Rationale: The serotonin system has an important role in the modulation of several processes relevant to psychiatry such as anxiety, affect, aggression, and drug abuse. This review summarizes the recent progress in elucidating the function of the serotonergic system using knockout mice. This review while not exhaustive, highlights recent findings of relevance to psychopharmacology.
Objectives: To familiarize the reader with the technique and the findings from serotonergic knockout mice.
Methods: Information included in this review was drawn from our own experience in this field and relevant publications from other investigators.
Results: We have focused on three main themes that have emerged from studies with mice bearing single-gene mutations of serotonergic genes: anxiety, aggression, and drug abuse.
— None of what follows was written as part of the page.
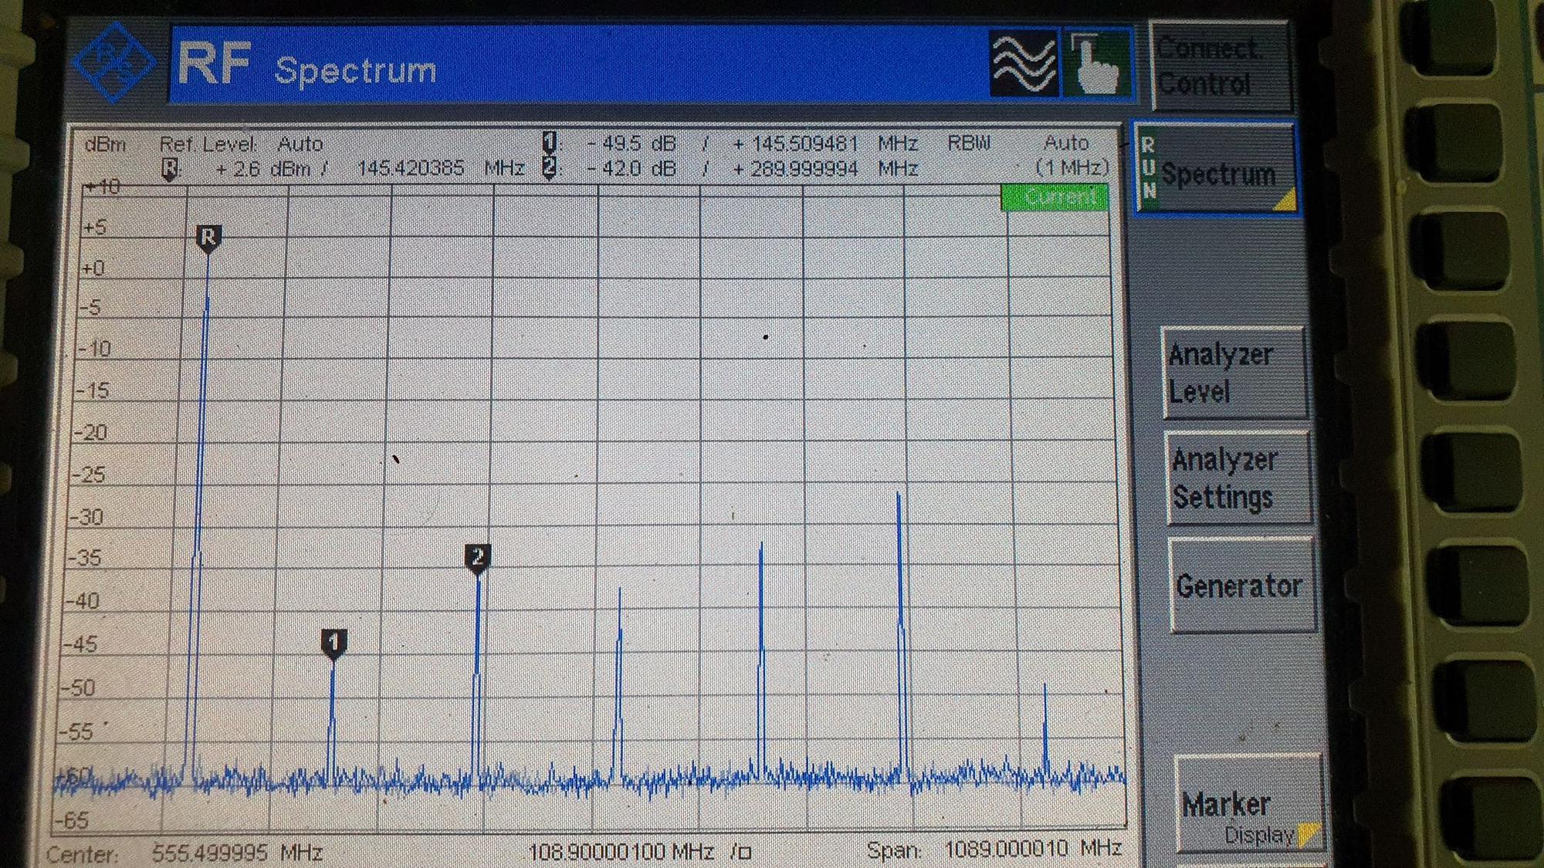The height and width of the screenshot is (868, 1544).
Task: Toggle the RUN Spectrum measurement softkey
Action: tap(1216, 168)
Mice lacking the 5-HT1A have been found to be more anxious in several behavioral paradigms. Elevated levels of aggression have been reported in mice lacking the monoamine oxidase A and the 5-HT1B receptor genes. The mice lacking the 5-HT1B receptor have also been reported to exhibit an increased vulnerability to cocaine. The molecular basis of this enhanced vulnerability has been linked to compensatory changes in the nucleus accumbens. These results and their correlation with pharmacological studies will be discussed.
Conclusion: Mice lacking key components of the serotonin system have provided us with important animal models of genetic vulnerability to conditions such as anxiety disorders, aggression, and drug abuse. Ongoing research with these mice may help elucidate the mechanistic functioning of this complex system.